Was siehst du hier? Sieht doch gut aus; oder könnte  das  für dich nützlich sein?

Ma

----------

## Motorroller

Ich sage mal recht pauschal, dass dieser Tipp recht gut aussieht. Wenn ich zu Hause bin, werde ich es gleich einmal testen. Denn diese utf8-Einstellungen habe ich in der locale.gen meines Erachtens noch nicht drin.

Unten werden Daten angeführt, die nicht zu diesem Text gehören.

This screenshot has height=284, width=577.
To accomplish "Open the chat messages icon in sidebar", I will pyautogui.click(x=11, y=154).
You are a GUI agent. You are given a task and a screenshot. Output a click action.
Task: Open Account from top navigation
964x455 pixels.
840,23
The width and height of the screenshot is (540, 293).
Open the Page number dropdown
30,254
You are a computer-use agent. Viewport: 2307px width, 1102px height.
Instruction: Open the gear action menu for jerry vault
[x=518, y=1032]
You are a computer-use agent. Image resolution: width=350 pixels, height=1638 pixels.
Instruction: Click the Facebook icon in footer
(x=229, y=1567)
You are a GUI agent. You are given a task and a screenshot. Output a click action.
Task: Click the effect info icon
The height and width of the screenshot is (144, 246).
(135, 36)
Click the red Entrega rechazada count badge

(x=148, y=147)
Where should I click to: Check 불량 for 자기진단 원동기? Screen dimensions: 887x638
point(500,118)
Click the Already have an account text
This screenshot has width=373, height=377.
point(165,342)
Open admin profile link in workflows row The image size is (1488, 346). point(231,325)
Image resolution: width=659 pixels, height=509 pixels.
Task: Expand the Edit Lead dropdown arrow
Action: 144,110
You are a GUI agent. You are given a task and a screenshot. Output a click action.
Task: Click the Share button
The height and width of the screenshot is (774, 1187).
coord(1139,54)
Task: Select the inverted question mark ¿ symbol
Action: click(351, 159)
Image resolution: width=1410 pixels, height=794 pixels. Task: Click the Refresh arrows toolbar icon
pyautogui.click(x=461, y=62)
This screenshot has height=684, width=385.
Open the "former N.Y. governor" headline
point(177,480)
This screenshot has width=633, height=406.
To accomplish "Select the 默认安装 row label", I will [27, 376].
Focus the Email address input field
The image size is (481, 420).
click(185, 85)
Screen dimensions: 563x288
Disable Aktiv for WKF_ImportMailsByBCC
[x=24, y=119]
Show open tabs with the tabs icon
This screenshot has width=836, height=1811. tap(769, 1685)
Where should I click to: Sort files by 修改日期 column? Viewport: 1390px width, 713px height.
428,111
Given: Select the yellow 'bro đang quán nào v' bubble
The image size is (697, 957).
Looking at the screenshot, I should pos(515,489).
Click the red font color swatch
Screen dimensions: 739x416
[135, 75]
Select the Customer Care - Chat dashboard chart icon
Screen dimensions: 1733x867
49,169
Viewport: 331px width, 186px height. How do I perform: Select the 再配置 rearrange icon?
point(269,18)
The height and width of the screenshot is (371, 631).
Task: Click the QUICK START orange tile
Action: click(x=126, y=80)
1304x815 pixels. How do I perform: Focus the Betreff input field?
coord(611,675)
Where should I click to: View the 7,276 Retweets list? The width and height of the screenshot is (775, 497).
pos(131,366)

Ich glaube, die Darstellung im Browser, so wie Ihr sie seht, ist ja eh nicht das, was ich auf meinem Schirm sehe. Bei mir sind die Zeichen verschwommen. Was aber im Fall meines letzten Posts deutlich wird ist, dass die Umlaute scheinbar nicht richtig konvertiert worden sind. Ob das an meiner Einstellung liegt im System?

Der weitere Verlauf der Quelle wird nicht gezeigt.